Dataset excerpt

++++++

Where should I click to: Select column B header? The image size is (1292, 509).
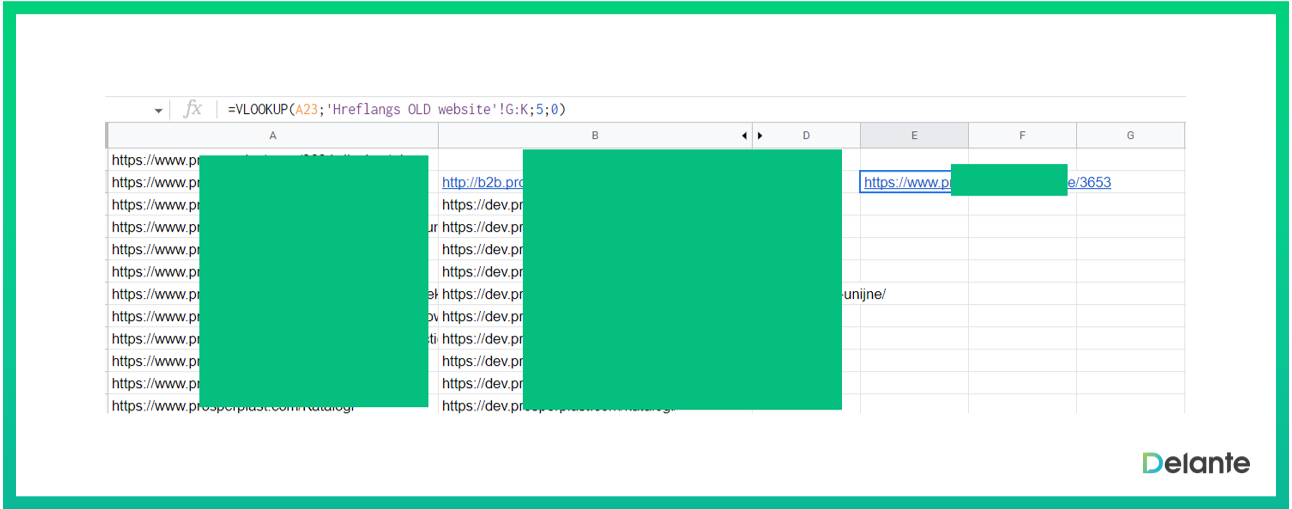click(594, 135)
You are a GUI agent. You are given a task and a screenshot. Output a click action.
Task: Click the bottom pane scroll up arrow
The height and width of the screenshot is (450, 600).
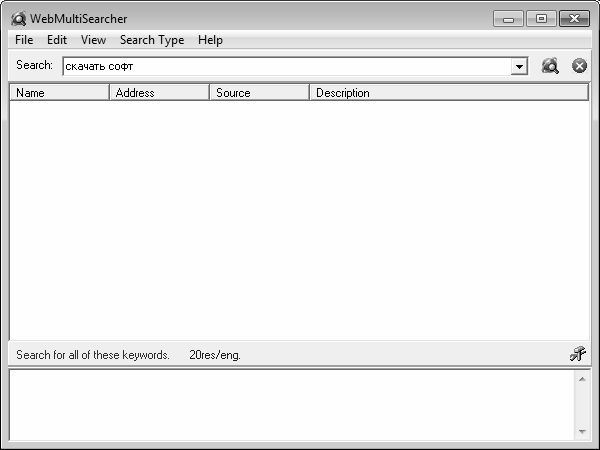point(582,379)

++++++

* [Exercise goal]: Update the data above by changing every "screenshot" to "screen image" and keeping everything else the same. Leave the pictures out of your answer.

* [Complete output]:
Where should I click to: Select column B header? The image size is (1292, 509).
click(594, 135)
You are a GUI agent. You are given a task and a screen image. Output a click action.
Task: Click the bottom pane scroll up arrow
The height and width of the screen image is (450, 600).
point(582,379)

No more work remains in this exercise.